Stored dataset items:

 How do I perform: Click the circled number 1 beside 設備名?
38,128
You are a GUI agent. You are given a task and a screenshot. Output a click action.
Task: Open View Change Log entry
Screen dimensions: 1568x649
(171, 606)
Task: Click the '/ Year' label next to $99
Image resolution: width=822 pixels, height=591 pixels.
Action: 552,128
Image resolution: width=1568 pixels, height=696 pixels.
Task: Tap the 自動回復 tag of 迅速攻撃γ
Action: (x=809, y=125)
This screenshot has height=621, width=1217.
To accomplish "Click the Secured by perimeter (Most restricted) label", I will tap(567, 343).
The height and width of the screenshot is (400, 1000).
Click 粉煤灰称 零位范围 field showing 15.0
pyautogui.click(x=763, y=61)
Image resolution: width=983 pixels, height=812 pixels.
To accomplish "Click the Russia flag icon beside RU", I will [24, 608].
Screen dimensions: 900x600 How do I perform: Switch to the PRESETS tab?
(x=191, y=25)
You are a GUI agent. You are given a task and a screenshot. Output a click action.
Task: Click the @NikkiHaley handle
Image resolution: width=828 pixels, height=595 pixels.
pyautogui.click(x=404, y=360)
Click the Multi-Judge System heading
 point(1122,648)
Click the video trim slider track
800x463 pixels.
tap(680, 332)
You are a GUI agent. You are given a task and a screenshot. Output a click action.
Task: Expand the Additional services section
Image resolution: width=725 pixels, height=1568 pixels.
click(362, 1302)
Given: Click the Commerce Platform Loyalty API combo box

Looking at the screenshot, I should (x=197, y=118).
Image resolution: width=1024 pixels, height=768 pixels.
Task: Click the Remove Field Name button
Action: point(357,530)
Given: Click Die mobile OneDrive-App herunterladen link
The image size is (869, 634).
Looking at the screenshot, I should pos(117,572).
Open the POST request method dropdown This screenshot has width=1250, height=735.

About this exercise: Once you have read the records, output each one exactly as written.

Task response:
 How do I perform: Click the circled number 1 beside 設備名?
38,128
You are a GUI agent. You are given a task and a screenshot. Output a click action.
Task: Open View Change Log entry
Screen dimensions: 1568x649
(171, 606)
Task: Click the '/ Year' label next to $99
Image resolution: width=822 pixels, height=591 pixels.
Action: 552,128
Image resolution: width=1568 pixels, height=696 pixels.
Task: Tap the 自動回復 tag of 迅速攻撃γ
Action: (x=809, y=125)
This screenshot has height=621, width=1217.
To accomplish "Click the Secured by perimeter (Most restricted) label", I will tap(567, 343).
The height and width of the screenshot is (400, 1000).
Click 粉煤灰称 零位范围 field showing 15.0
pyautogui.click(x=763, y=61)
Image resolution: width=983 pixels, height=812 pixels.
To accomplish "Click the Russia flag icon beside RU", I will [24, 608].
Screen dimensions: 900x600 How do I perform: Switch to the PRESETS tab?
(x=191, y=25)
You are a GUI agent. You are given a task and a screenshot. Output a click action.
Task: Click the @NikkiHaley handle
Image resolution: width=828 pixels, height=595 pixels.
pyautogui.click(x=404, y=360)
Click the Multi-Judge System heading
 point(1122,648)
Click the video trim slider track
800x463 pixels.
tap(680, 332)
You are a GUI agent. You are given a task and a screenshot. Output a click action.
Task: Expand the Additional services section
Image resolution: width=725 pixels, height=1568 pixels.
click(362, 1302)
Given: Click the Commerce Platform Loyalty API combo box

Looking at the screenshot, I should (x=197, y=118).
Image resolution: width=1024 pixels, height=768 pixels.
Task: Click the Remove Field Name button
Action: point(357,530)
Given: Click Die mobile OneDrive-App herunterladen link
The image size is (869, 634).
Looking at the screenshot, I should pos(117,572).
Open the POST request method dropdown This screenshot has width=1250, height=735.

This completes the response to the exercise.